**Instructions for the task**
Scale the material from its start through the line holding "Action: 243,412", inclusive, and reproduce every line in full. Multiply each click coordinate by 0.9 and round it to a whole number, rounding halves up. Leave the pictures out.

(Collected data entries)
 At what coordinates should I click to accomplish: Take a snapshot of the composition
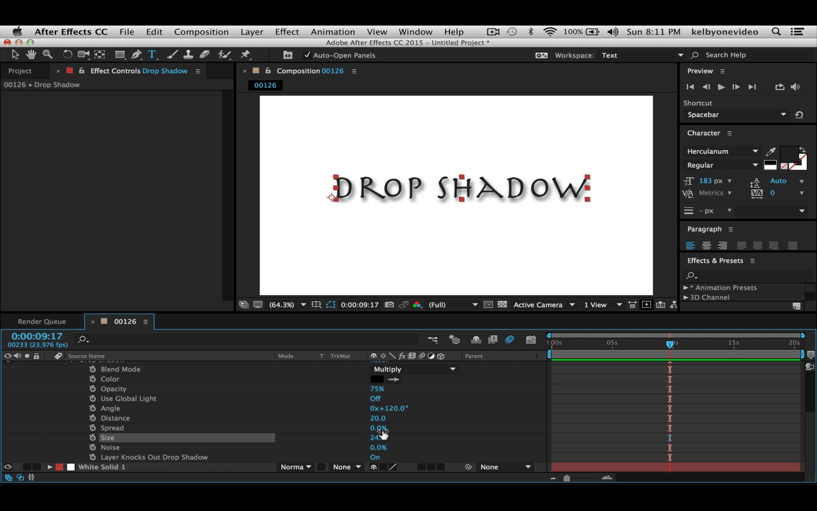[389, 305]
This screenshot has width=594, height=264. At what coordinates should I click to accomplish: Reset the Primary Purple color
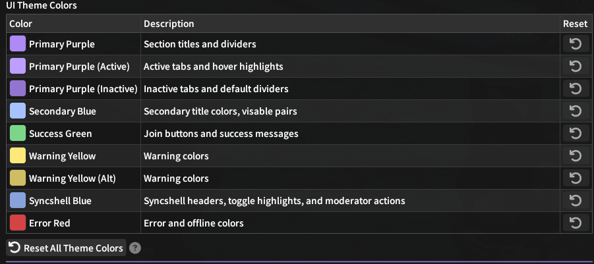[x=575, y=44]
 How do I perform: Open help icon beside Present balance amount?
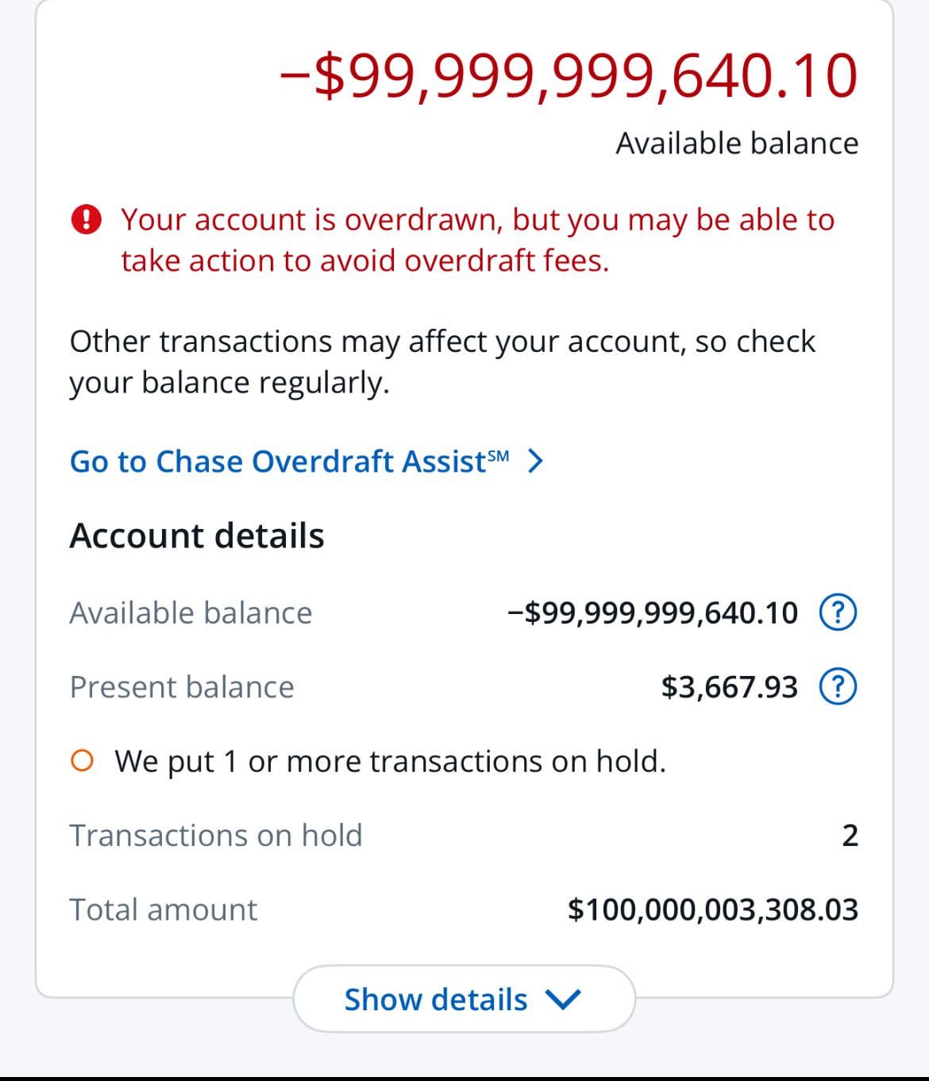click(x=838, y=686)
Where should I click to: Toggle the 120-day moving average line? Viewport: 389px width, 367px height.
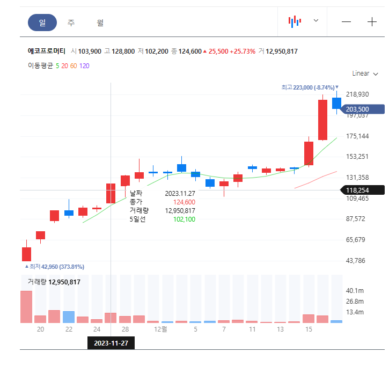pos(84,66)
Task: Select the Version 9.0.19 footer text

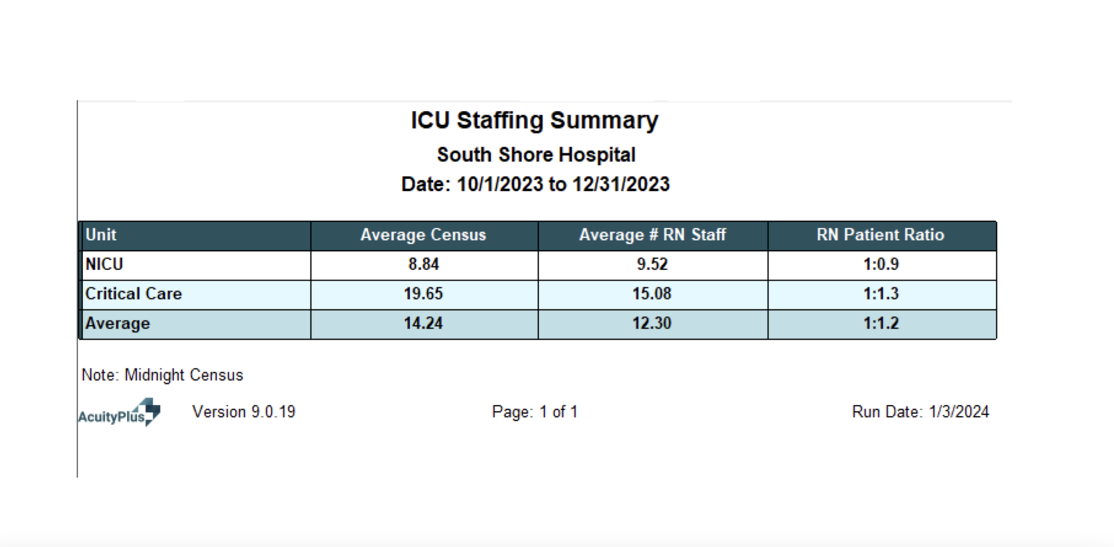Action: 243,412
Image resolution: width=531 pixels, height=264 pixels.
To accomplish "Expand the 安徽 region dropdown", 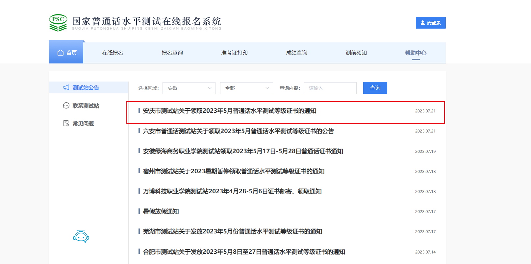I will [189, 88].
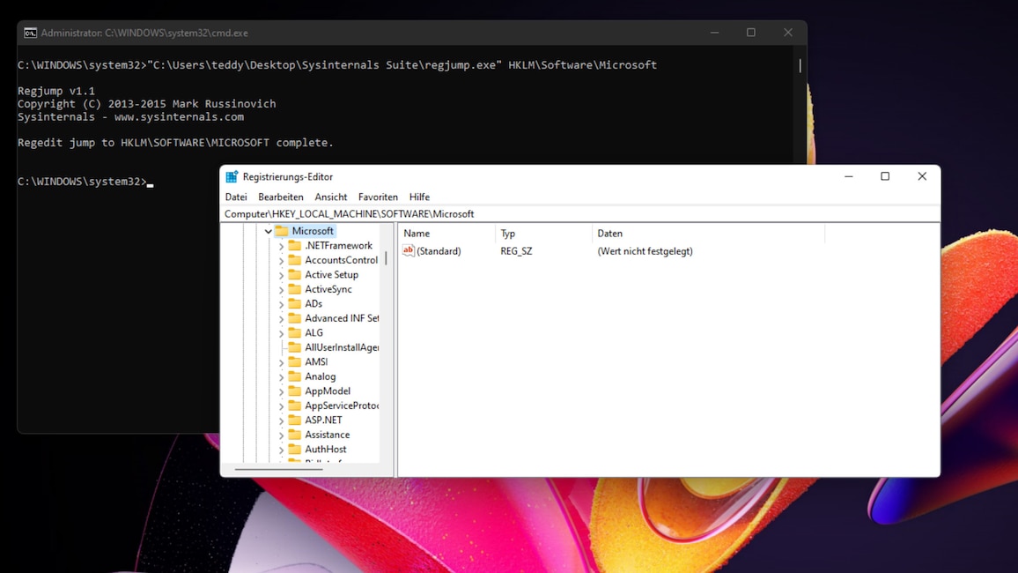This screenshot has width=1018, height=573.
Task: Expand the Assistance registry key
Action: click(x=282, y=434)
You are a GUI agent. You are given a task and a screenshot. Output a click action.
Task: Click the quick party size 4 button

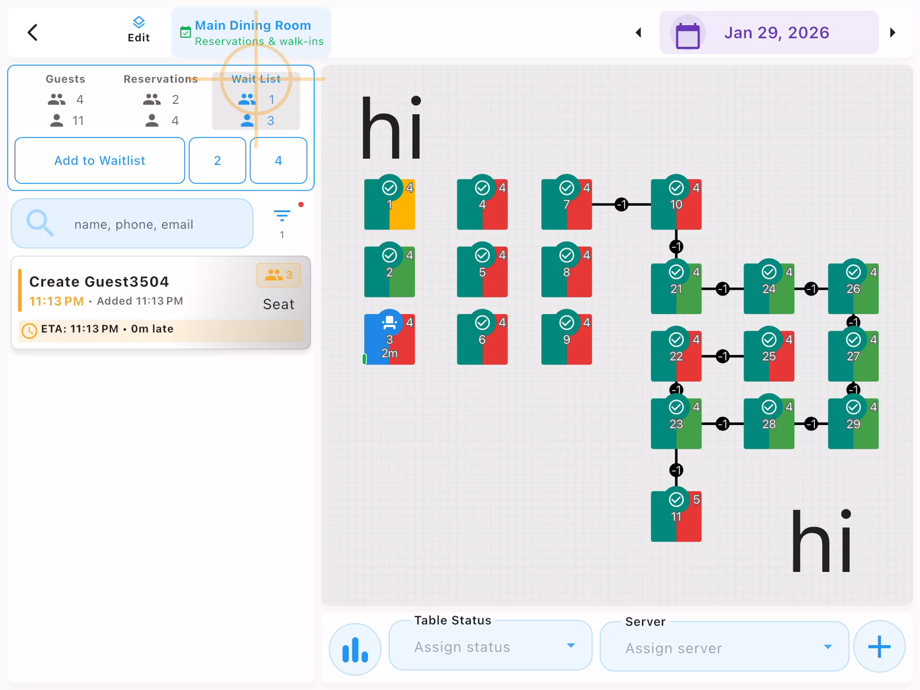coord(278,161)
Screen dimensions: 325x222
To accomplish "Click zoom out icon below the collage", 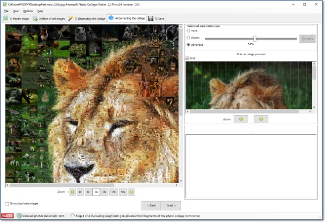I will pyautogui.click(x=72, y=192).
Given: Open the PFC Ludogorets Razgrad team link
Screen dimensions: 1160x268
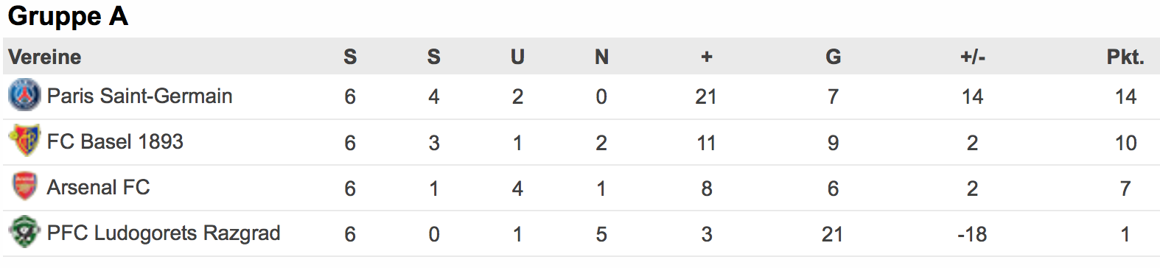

**Final result**
 At what coordinates should I click to accomplish: Take a snapshot of the composition
[350, 275]
This screenshot has width=594, height=264. At what coordinates should I click to accomplish: Reset the Primary Purple color
[x=518, y=40]
 How do I perform: Open help icon beside Present balance amount?
click(x=754, y=617)
Where should I click to: Toggle the 120-day moving average line? Viewport: 389px width, 367px height.
pos(76,59)
Task: Select the Version 9.0.19 footer text

Action: 219,371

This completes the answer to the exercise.